Ses prédécesseurs avaient décoré les temples de sculptures à haut-relief, qui n'étaient qu'une imitation de la nature. On dirait des statues en ronde bosse, coupées par la moitié, et appliquées sur un fond uni. Telles sont les sculptures du temple de Thésée, telles sont celles de la Victoire sans ailes, telles sont les métopes du Parthénon. Phidias fut proprement l'inventeur du bas-relief. Il sut, avec une légère saillie, donner aux surfaces et aux plans leur valeur apparente. La science de la perspective et le sentiment personnel l'aidèrent à produire cette illusion. Ce genre échappe aux règles ordinaires de l'art. Il ne s'agit plus de copier exactement les formes et leurs développements réels, mais d'en indiquer, sur une épaisseur considérablement réduite, les proportions relatives et les masses inégales. Il fallait demander à l'inspiration du ciseau ce qu'on obtient, dans la grande sculpture, par l'étude du modèle, et s'en fier à un trait heureux, à un effet imprévu, pour rendre certaines vérités. Les lois mêmes de la logique furent quelquefois violées. Ainsi l'on donna aux figures du second plan plus de saillie qu'à celles du premier. Ainsi le champ du bas-relief fut creusé par placés, et quelques parties sculptées s'y enfoncèrent. Il convenait, en outre, de calculer la hauteur qu'occupait l'œuvre entière, et de ménager habilement les incorrections, plus favorables au jeu de la perspective qu'une régularité maladroite.

Ce système exigeait une verve, une souplesse, un sentiment surtout, inconnu aux vieux maîtres de l'école attique. Celui qui l'avait créé pouvait seul former des talents encore jeunes et flexibles. La part de Phidias dans le vaste travail de la frise n'aurait donc rien d'exagéré si elle se réduisait à un dessin général, à quelques. morceaux d'exécution qui servirent de modèle, et à une influence directe sur les études de ses élèves. Pour l'esquisse elle-même, j'admettrai toutes les réserves que l'on voudra faire. Chacun a pu apporter son idée ; chacun a pu, dans l'intérêt de la variété, chercher des motifs, des combinaisons différentes. Mais l'ensemble a trop d'unité, trop d'harmonie de style, pour qu'un seul génie n'ait pas recueilli tous les éléments, et, en se les assimilant, ne les ait pas transformés et coulés dans le même moule.
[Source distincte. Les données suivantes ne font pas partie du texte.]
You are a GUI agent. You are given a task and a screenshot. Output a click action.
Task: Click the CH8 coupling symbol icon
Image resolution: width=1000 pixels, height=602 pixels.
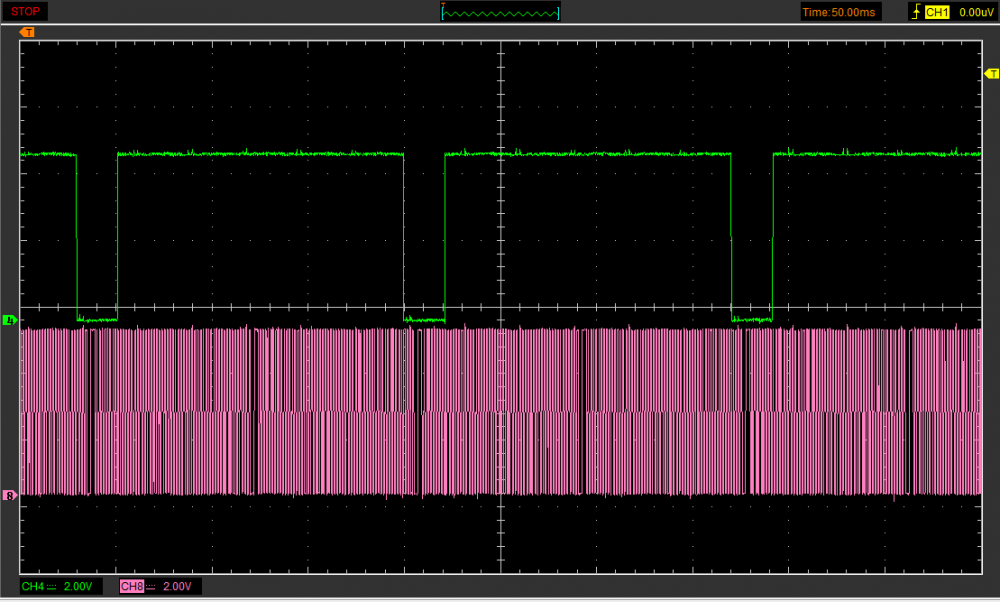pyautogui.click(x=151, y=586)
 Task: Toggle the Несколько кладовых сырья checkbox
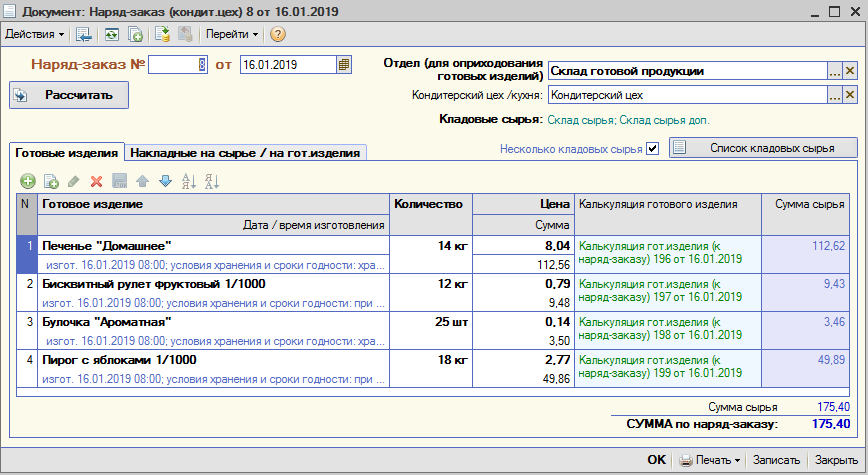coord(653,149)
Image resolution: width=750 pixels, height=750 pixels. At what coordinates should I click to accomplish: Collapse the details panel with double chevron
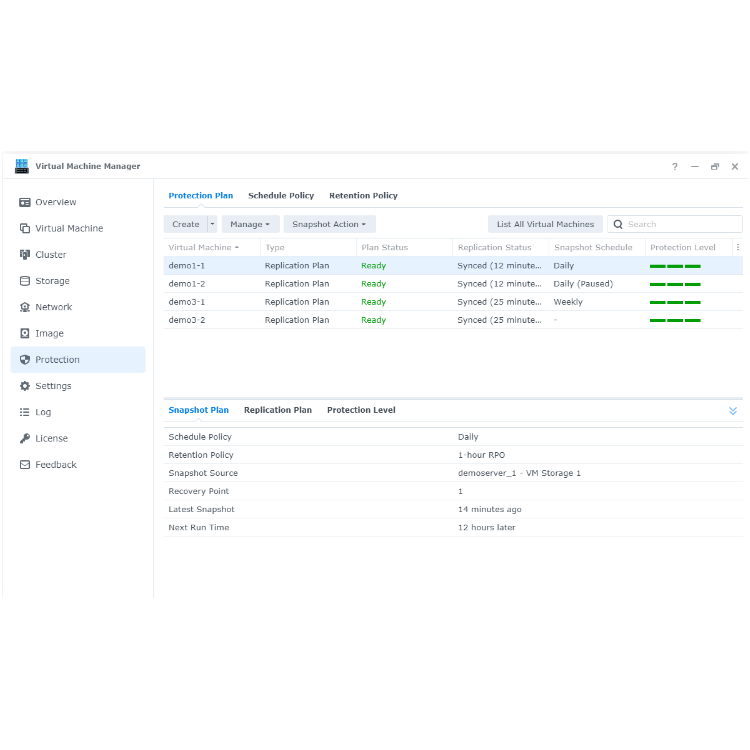[x=733, y=411]
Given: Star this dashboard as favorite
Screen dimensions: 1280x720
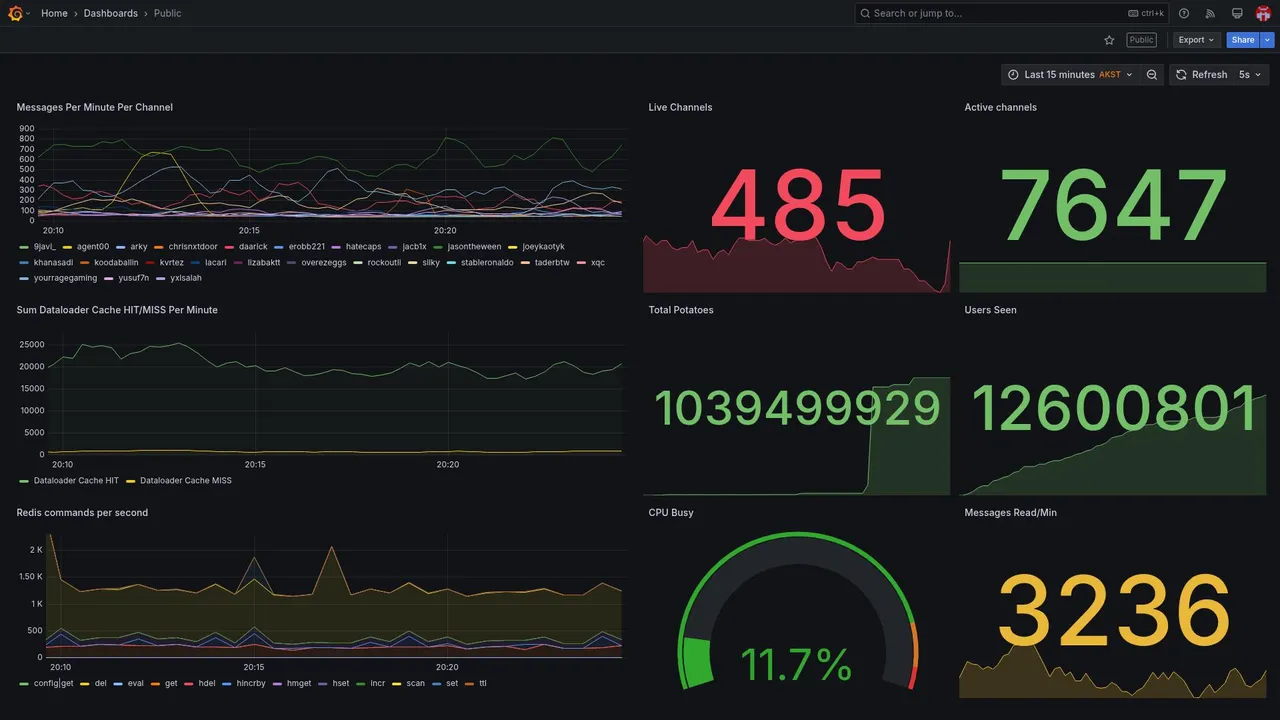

La preuve la plus remarquable, c'est que les morceaux dont le travail est le plus faible et le plus sèchement rendu sont esquissés avec autant de largeur que les autres et dans le même sentiment.

C'est ainsi que l'on peut sans exagération attribuer à Phidias quatre cents pieds de sculpture. Peu importe de retrouver quelques figures qu'il aura lui-même exécutées. Ce seront naturellement les plus parfaites. Mais c'est lui qui a créé un genre nouveau et substitué à la demi-bosse le véritable bas-relief. C'est lui qui a dessiné les cartons de la frise entière. Car, du moment qu'on reconnaît l'œuvre d'une seule main, cette main peut-elle ne pas être celle du maitre ? C'est lui enfin qui, par ses inspirations,. ses conseils, sa surveillance, a conduit l'exécution et soutenu dans une voie inconnue les élèves qu'il avait initiés à son art. C'est ainsi que Raphaël faisait peindre les Loges par ses élèves, après en avoir dessiné les cartons. Nous savons qu'il n'a exécuté que deux morceaux : Dieu séparant le chaos, Dieu lançant la lune et le soleil, et cependant nous lui attribuons l'œuvre entière.

 

 

 



[1] Voyez tom. II, Panathenæa.

[2] Leake, p. 546.

[3] Visconti, Mémoire sur les sculptures du Parthénon, p. 36.

[4] Visconti, Mémoire, etc., p. 37.

[5] Ottfried Müller, Mémoire annexé à l'édition allemande de Stuart (t. p. 698). — Leake, p. 317.